1. New at-large city council member Lorena González held her first committee meeting yesterday; González, who campaigned as a crusader for police accountability (as a civil rights attorney, she famously sued the SPD in the 2010 “Mexican piss” police brutality incident, and won) has picked up a plum committee assignment, the committee that oversees the Seattle Police Department. 

González has also renamed the committee—going with the "Safe Communities" committee as opposed to the "Public Safety" committee, which she says reflects a more holistic approach.

At yesterday’s meeting, the SPD presented a report on 911 response times (a metric that measures the time from when the officer gets the call to when the officer arrives on the scene).

In the last five years response times have increased from about eight minutes to about nine and a half minutes, SPD chief operating officer Brian Maxey reported. He also noted that there has been a 51 percent increase in 911 calls citywide (with a 61 percent increase, the highest, in the North Precinct).
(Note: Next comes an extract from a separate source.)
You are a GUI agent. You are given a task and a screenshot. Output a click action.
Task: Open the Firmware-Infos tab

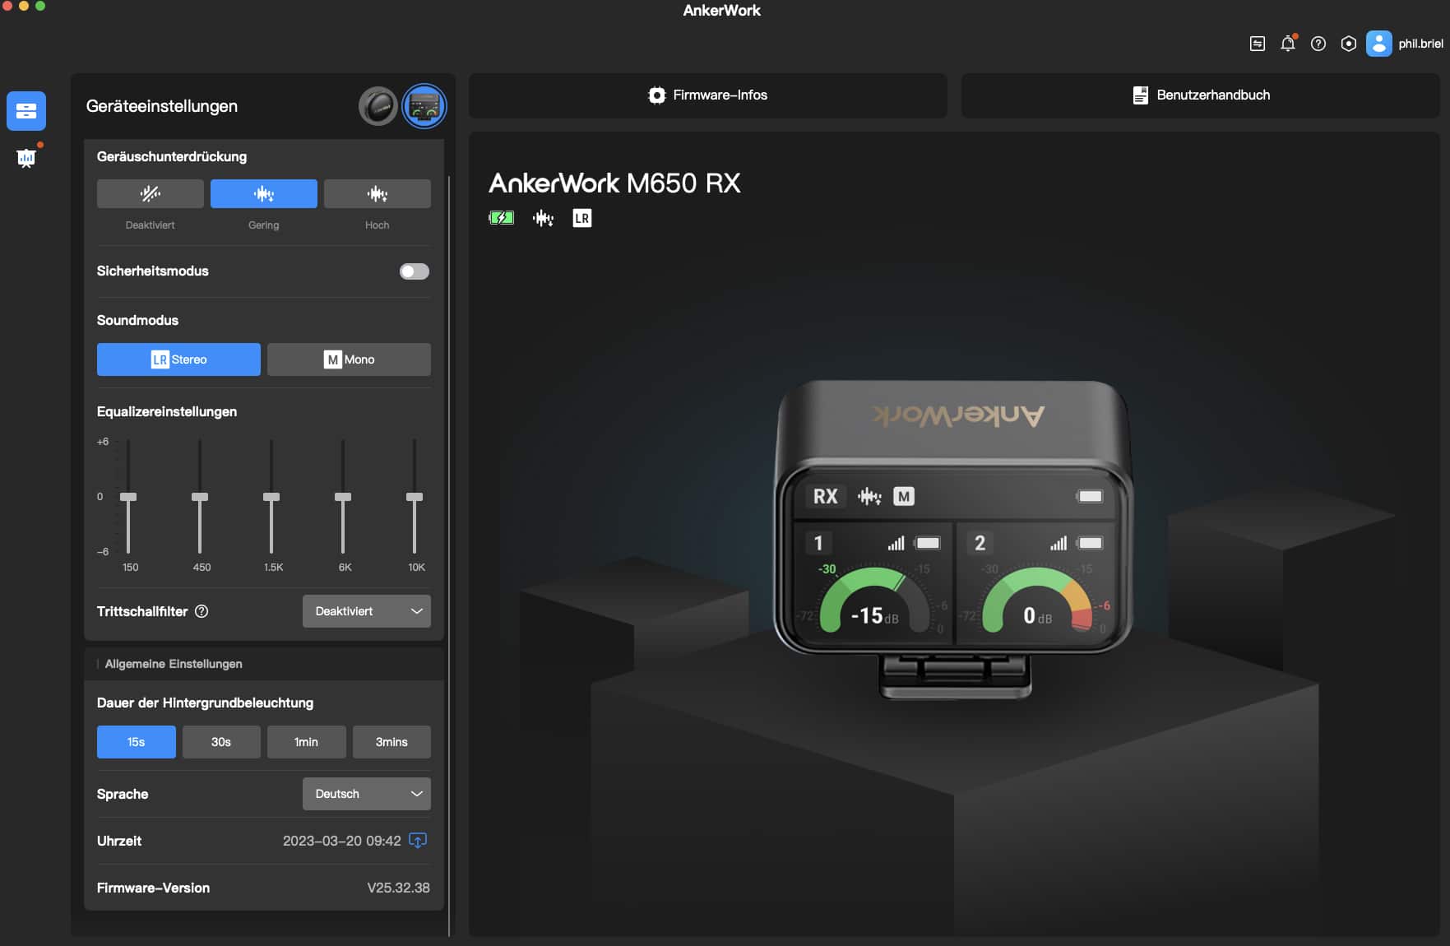coord(707,95)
Maxey said the recent addition of 50 new officers has started nudging the times back down in the latest data (he guessed that the loss of 34 officers in 2012—the time when the rates started to tick up—drove the increased response time).

González, who has also added “Gender Equity” to the committee name as well, specifically asked SPD to compare 911 domestic violence response times to all other 911 assault calls and the data showed DV calls have two to two-and-a-half-minute slower response time.

“It is very concerning to see a consistent two-minute gap here,” Maxey acknowledged. He said the gap was so consistent that there must be a systemic issues, and he theorized that because DV calls require an arrest and backup and staging, officers may be adding in more time to report that they’re on the scene.

Despite the increase in 911 calls, SPD chief O’Toole wanted the committee to know that crime is down overall by 14 percent in 2015.

2. Earlier this week, I reported that city lobbying staff told the council that senator Pramila Jayapal (D-37, Southeast Seattle) is not working on a rent control bill; at a council briefing a week earlier, council member Kshama Sawant had gotten the news that rent control wasn’t in play in Olympia, and she had suggested they talk to senator Jayapal, a Sawant ally who had shown interest in the idea.

Fighting for rent control was Sawant’s election season campaign promise last year, and she put the issue on the council’s Olympia priority list.

Jayapal, who announced last week that she’s running for retiring U.S. representative Jim McDermott’s (D-WA, 7) seat, was surprised at the city’s account saying she does have “a full rent control ban bill” but that she hasn’t introduced it because “people here know that it won’t get a hearing” and because the session is so short “there is no time.”

Jayapal also said she hasn’t introduced the bill because “I do not see any big push on other senators coming from the city.”

This week, at its weekly presentation to council (though Sawant wasn’t there) Seattle Olympia lobbying staffer Lyset Cadena told council: “We have had conversations with Senator Jayapal’s office. She is focusing her efforts on 90-day notice on any rent increases and currently is not working on rent control legislation, but we’ll continue having those conversations with her office.”

3. Speaking of the race to replace U.S. representative Jim McDermott: State representative Brady Walkinshaw (D-43, Capitol Hill)—one of three candidates for McDermott’s spot in DC along with Jayapal and King County Council member Joe McDermott (no relation)—still hasn’t said if he’s supporting Hillary Clinton or Bernie Sanders.

Earlier this week, I did a speed-dating round with the three candidates asking which of the two Democratic presidential contenders they supported. Jayapal said she was for Sanders, and McDermott said he was for Clinton.

I’ve reached out to Walkishaw and his campaign several times, and Walkinshaw has not given an answer yet.